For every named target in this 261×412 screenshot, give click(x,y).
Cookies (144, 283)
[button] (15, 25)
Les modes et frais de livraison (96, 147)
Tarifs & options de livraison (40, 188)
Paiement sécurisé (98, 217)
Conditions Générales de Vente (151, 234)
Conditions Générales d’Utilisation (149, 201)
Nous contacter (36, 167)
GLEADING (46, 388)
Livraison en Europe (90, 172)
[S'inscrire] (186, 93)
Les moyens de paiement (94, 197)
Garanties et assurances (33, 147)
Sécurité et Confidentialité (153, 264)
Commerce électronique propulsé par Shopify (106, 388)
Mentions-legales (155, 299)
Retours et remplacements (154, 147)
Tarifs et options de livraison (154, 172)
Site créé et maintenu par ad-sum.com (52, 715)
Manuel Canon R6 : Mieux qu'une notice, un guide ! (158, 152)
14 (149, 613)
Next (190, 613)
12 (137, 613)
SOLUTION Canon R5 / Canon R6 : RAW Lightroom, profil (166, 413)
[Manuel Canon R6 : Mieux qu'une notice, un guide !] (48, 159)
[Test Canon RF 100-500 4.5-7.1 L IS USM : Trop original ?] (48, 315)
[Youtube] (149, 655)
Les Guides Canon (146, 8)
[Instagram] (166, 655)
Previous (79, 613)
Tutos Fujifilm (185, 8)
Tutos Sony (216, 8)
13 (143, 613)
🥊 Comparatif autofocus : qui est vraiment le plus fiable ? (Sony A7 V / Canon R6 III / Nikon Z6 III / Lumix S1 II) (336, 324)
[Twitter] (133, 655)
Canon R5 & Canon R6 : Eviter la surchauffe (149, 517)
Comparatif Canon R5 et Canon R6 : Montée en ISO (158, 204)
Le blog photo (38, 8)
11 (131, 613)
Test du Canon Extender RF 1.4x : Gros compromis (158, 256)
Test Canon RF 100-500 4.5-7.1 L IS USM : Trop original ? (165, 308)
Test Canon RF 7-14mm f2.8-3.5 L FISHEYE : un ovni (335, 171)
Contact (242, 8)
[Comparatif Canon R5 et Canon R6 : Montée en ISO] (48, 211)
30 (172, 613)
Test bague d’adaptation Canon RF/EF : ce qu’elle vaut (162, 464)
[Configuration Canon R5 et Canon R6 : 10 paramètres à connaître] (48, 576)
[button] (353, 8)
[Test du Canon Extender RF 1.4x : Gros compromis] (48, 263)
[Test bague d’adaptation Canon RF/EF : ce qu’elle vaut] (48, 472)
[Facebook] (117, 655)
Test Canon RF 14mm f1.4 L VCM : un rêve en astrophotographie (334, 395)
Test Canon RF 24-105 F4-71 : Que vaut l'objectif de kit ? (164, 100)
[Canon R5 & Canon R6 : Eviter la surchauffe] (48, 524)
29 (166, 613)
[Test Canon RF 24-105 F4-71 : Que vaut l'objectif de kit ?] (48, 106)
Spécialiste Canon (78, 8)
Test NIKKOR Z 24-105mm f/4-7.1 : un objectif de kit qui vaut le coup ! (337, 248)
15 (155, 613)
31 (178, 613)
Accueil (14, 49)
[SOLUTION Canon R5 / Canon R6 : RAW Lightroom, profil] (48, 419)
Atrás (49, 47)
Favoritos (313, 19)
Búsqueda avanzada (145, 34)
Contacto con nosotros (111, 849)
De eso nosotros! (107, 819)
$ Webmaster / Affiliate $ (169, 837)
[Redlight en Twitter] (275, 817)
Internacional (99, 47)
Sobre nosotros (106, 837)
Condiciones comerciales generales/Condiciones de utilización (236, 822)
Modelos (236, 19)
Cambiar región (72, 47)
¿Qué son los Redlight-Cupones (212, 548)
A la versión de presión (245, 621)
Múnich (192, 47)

##############################

== Given instruction ==
Copy everything from the line containing "Retours et remplacements (154, 147)" down to the line containing "13 (143, 613)", keeping both of those lines and each line between them unchanged.

== Output of the task ==
Retours et remplacements (154, 147)
Tarifs et options de livraison (154, 172)
Site créé et maintenu par ad-sum.com (52, 715)
Manuel Canon R6 : Mieux qu'une notice, un guide ! (158, 152)
14 (149, 613)
Next (190, 613)
12 (137, 613)
SOLUTION Canon R5 / Canon R6 : RAW Lightroom, profil (166, 413)
[Manuel Canon R6 : Mieux qu'une notice, un guide !] (48, 159)
[Test Canon RF 100-500 4.5-7.1 L IS USM : Trop original ?] (48, 315)
[Youtube] (149, 655)
Les Guides Canon (146, 8)
[Instagram] (166, 655)
Previous (79, 613)
Tutos Fujifilm (185, 8)
Tutos Sony (216, 8)
13 (143, 613)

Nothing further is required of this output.